Exercise objective:
From the article on the AI system for spotting eye diseases, extract the passage from "The two-stage AI" up to and including "a referral decision.", copying it word for word.

Text for analysis:
· · · · · · ·
British AI Program Makes Leap in Spotting Eye Diseases

The groundbreaking AI system, developed by DeepMind with Moorfield’s eye hospital, NHS foundation trust and University College London, correctly referred patients with more than 50 different eye diseases for further treatment with 94% accuracy, matching or beating world-leading eye specialists.

“The results of this pioneering research with DeepMind are very exciting and demonstrate the potential sight-saving impact AI could have for patients,” said Prof Sir Peng Tee Khaw, the director of the NIHR Biomedical Research Centre at Moorfields eye hospital and the UCL Institute of Ophthalmology.

Once again Great Britain’s medical institutions have produced advances with the National Health System or NHS. Often ridiculed by American naysayers when discussing universal healthcare, the NHS has been producing groundbreaking changes in its medical services using AI, robotics, along with big data and machine learning. The results speak for themselves.

The two-stage AI system takes a more human-like and intelligible approach to analyzing the highly complex optical coherence tomography (OCT) scans of patient retinas. These are commonly used to triage patients with sight problems into four clinical categories: urgent, semi-urgent, routine and observation only. Five separate machine-learning systems, trained using 877 clinical OCT scans, first create maps of the OCT scans. The five maps are then analyzed by a second series of five machine-learning systems, trained on maps created from 14,884 OCT scans from 7,621 patients, which interpret the maps and each give a referral decision.
· · · · · · ·
Information:
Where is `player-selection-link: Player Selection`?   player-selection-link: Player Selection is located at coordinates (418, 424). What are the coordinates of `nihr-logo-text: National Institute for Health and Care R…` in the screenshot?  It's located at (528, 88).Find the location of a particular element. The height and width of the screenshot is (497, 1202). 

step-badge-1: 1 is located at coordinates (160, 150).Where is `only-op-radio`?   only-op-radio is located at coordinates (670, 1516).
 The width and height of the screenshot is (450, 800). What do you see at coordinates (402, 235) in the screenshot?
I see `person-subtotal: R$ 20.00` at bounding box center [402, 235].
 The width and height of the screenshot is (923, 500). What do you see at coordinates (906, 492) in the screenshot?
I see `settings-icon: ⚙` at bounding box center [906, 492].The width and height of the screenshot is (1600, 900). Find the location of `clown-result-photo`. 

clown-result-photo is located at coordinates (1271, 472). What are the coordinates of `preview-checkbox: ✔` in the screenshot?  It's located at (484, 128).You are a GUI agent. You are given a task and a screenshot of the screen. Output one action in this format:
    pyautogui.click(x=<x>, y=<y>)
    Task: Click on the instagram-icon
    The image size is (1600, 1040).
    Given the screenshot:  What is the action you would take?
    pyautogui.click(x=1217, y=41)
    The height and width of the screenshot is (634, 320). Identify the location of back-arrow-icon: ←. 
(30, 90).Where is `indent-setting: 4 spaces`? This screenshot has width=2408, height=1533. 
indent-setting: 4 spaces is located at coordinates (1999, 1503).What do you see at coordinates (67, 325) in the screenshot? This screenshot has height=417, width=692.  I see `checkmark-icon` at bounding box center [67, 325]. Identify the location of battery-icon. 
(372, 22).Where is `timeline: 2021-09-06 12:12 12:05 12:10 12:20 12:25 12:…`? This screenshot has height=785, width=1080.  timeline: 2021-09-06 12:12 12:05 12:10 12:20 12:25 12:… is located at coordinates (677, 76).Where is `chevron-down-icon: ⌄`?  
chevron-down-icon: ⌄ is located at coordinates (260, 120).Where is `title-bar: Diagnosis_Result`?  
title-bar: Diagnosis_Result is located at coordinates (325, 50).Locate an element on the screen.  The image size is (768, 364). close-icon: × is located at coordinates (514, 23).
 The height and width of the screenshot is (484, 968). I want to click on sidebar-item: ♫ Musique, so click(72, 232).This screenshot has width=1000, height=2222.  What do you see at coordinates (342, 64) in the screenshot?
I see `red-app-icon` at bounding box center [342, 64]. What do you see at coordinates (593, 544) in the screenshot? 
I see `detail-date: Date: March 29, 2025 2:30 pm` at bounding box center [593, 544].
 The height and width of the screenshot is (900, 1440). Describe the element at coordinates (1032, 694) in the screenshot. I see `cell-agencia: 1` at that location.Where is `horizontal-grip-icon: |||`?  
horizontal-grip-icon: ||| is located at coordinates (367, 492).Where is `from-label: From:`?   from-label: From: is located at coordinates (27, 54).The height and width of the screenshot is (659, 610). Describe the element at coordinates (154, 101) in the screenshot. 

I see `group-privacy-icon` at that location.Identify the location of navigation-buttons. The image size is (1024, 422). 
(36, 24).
· · · · · · ·
Your response:
The two-stage AI system takes a more human-like and intelligible approach to analyzing the highly complex optical coherence tomography (OCT) scans of patient retinas. These are commonly used to triage patients with sight problems into four clinical categories: urgent, semi-urgent, routine and observation only. Five separate machine-learning systems, trained using 877 clinical OCT scans, first create maps of the OCT scans. The five maps are then analyzed by a second series of five machine-learning systems, trained on maps created from 14,884 OCT scans from 7,621 patients, which interpret the maps and each give a referral decision.